Katsuhiko Okano <okano.katsuhiko@oss.ntt.co.jp> writes:

(A) The algorithm which replaces a buffer is bad.
A time stamp does not become new until swapout completes
the swapout page.
If access is during swap at other pages, the swapout page will be
in the state where it is not used most,
It is again chosen as the page for swapout.
(When work load is high)

The following is the patch.

I'm confused ... is this patch being proposed for inclusion? I
understood your previous message to say that it didn't help much.

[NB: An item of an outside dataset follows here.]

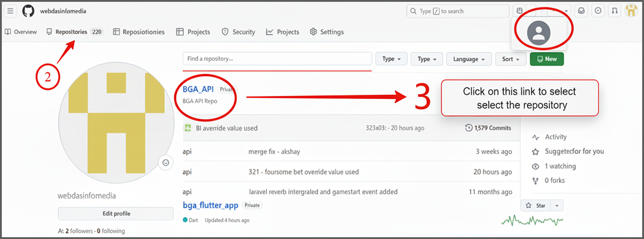644x239 pixels.
Task: Expand the Language filter dropdown
Action: point(470,59)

The patch is buggy as posted, because it will try to do this:
if (shared->page_status[bestslot] == SLRU_PAGE_CLEAN)
return bestslot;
while bestslot could still be -1.

I see your concern about multiple processes selecting the same buffer
for replacement, but what will actually happen is that all but the first
will block for the first one's I/O to complete using SimpleLruWaitIO,
and then all of them will repeat the outer loop and recheck what to do.
If they were all trying to swap in the same page this is actually
optimal. If they were trying to swap in different pages then the losing
processes will again try to initiate I/O on a different buffer. (They
will pick a different buffer, because the guy who got the buffer will
have done SlruRecentlyUsed on it before releasing the control lock ---
so I don't believe the worry that we get a buffer thrash scenario here.
Look at the callers of SlruSelectLRUPage not just the function itself.)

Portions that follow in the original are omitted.